Sementara itu, Rousseff yang sebelumnya diprediksi tidak akan terpilih kembali, melaju ke posisi tertinggi akibat kampanyenya yang menyuarakan bahwa dia mampu mengangkat jutaan rakyat Brasil dari kemiskinan, serta mempersempit gap kaya dan miskin.
Data juga menunjukkan Rousseff mampu menekan angka pengangguran negara tersebut.

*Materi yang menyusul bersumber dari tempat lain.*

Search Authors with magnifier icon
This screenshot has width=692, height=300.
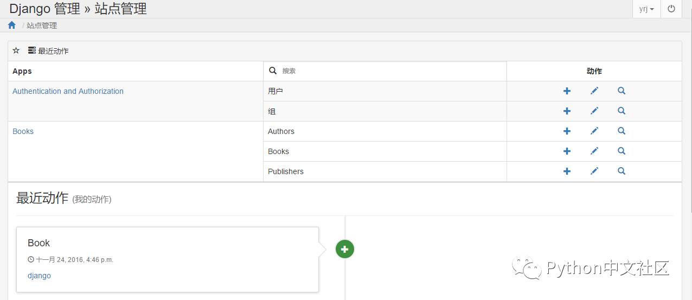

Selain itu, ia pun mendapat dukungan dari presiden Brasil sebelum dirinya, Luiz Inacio Lula da Silva.
Namun tetap saja, inflasi tinggi pascaperhelatan Piala Dunia 2014 yang mendorong turunnya ribuan orang ke jalan memprotes Rousseff dan tersohornya birokrasi sulit negara tersebut untuk melakukan bisnis, sempat mereduksi dukungan pada Rousseff.
"Dilma telah mengupayakan segala cara, ia butuh waktu untuk menyempurnakan janjinya," ungkap salah seorang pendukung presiden perempuan pertama Brasil tersebut, Rosilene Silva.
Adapun 4 dari 5 negara The Fragile Five yaitu Brasil, Turki, India, dan Indonesia pada tahun ini memiliki pemimpin baru.
Baik presiden maupun perdana menteri terpilih diharapkan memiliki kebijakan ekonomi yang mampu menekan defisit transaksi berjalan yang besar, yang merentankan perekonomian negara.